Task goal.
Your response should consist of every entry, unchanged.

Given information.
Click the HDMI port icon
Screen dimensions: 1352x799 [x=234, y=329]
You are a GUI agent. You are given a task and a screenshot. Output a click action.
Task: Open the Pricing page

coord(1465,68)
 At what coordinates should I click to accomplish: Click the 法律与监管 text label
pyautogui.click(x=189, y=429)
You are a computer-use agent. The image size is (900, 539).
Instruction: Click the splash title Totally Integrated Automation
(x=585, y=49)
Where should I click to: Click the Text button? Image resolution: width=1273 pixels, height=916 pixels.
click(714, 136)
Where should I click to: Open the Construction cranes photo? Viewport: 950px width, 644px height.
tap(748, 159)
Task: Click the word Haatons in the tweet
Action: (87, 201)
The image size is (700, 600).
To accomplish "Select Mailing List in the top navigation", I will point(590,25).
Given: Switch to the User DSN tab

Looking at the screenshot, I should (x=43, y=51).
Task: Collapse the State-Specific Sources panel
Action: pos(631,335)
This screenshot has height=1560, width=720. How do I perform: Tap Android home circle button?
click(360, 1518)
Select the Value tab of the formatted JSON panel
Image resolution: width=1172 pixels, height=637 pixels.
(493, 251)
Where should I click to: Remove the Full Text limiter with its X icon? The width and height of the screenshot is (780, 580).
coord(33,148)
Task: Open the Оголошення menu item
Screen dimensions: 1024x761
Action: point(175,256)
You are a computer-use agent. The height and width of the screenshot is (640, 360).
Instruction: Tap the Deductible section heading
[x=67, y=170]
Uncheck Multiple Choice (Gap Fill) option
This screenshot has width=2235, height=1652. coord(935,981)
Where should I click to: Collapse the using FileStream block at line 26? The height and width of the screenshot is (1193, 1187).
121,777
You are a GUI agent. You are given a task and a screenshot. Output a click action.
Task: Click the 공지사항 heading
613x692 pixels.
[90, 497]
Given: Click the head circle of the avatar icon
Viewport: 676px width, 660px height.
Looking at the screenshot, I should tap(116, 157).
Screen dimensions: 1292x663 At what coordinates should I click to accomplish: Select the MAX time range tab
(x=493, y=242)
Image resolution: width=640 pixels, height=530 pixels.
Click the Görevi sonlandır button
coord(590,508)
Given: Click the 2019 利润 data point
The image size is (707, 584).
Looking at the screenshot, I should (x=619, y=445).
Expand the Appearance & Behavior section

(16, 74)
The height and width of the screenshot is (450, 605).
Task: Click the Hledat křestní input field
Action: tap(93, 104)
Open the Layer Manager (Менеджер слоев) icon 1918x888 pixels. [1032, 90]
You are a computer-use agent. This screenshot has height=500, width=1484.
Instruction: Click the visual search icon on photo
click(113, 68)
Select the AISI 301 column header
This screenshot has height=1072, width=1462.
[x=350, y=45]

Response.
Click the HDMI port icon
Screen dimensions: 1352x799 [x=234, y=329]
You are a GUI agent. You are given a task and a screenshot. Output a click action.
Task: Open the Pricing page

coord(1465,68)
 At what coordinates should I click to accomplish: Click the 法律与监管 text label
pyautogui.click(x=189, y=429)
You are a computer-use agent. The image size is (900, 539).
Instruction: Click the splash title Totally Integrated Automation
(x=585, y=49)
Where should I click to: Click the Text button? Image resolution: width=1273 pixels, height=916 pixels.
click(714, 136)
Where should I click to: Open the Construction cranes photo? Viewport: 950px width, 644px height.
tap(748, 159)
Task: Click the word Haatons in the tweet
Action: (87, 201)
The image size is (700, 600).
To accomplish "Select Mailing List in the top navigation", I will point(590,25).
Given: Switch to the User DSN tab

Looking at the screenshot, I should (x=43, y=51).
Task: Collapse the State-Specific Sources panel
Action: pos(631,335)
This screenshot has height=1560, width=720. How do I perform: Tap Android home circle button?
click(360, 1518)
Select the Value tab of the formatted JSON panel
Image resolution: width=1172 pixels, height=637 pixels.
(493, 251)
Where should I click to: Remove the Full Text limiter with its X icon? The width and height of the screenshot is (780, 580).
coord(33,148)
Task: Open the Оголошення menu item
Screen dimensions: 1024x761
Action: point(175,256)
You are a computer-use agent. The height and width of the screenshot is (640, 360).
Instruction: Tap the Deductible section heading
[x=67, y=170]
Uncheck Multiple Choice (Gap Fill) option
This screenshot has width=2235, height=1652. coord(935,981)
Where should I click to: Collapse the using FileStream block at line 26? The height and width of the screenshot is (1193, 1187).
121,777
You are a GUI agent. You are given a task and a screenshot. Output a click action.
Task: Click the 공지사항 heading
613x692 pixels.
[90, 497]
Given: Click the head circle of the avatar icon
Viewport: 676px width, 660px height.
Looking at the screenshot, I should tap(116, 157).
Screen dimensions: 1292x663 At what coordinates should I click to accomplish: Select the MAX time range tab
(x=493, y=242)
Image resolution: width=640 pixels, height=530 pixels.
Click the Görevi sonlandır button
coord(590,508)
Given: Click the 2019 利润 data point
The image size is (707, 584).
Looking at the screenshot, I should (x=619, y=445).
Expand the Appearance & Behavior section

(16, 74)
The height and width of the screenshot is (450, 605).
Task: Click the Hledat křestní input field
Action: tap(93, 104)
Open the Layer Manager (Менеджер слоев) icon 1918x888 pixels. [1032, 90]
You are a computer-use agent. This screenshot has height=500, width=1484.
Instruction: Click the visual search icon on photo
click(113, 68)
Select the AISI 301 column header
This screenshot has height=1072, width=1462.
[x=350, y=45]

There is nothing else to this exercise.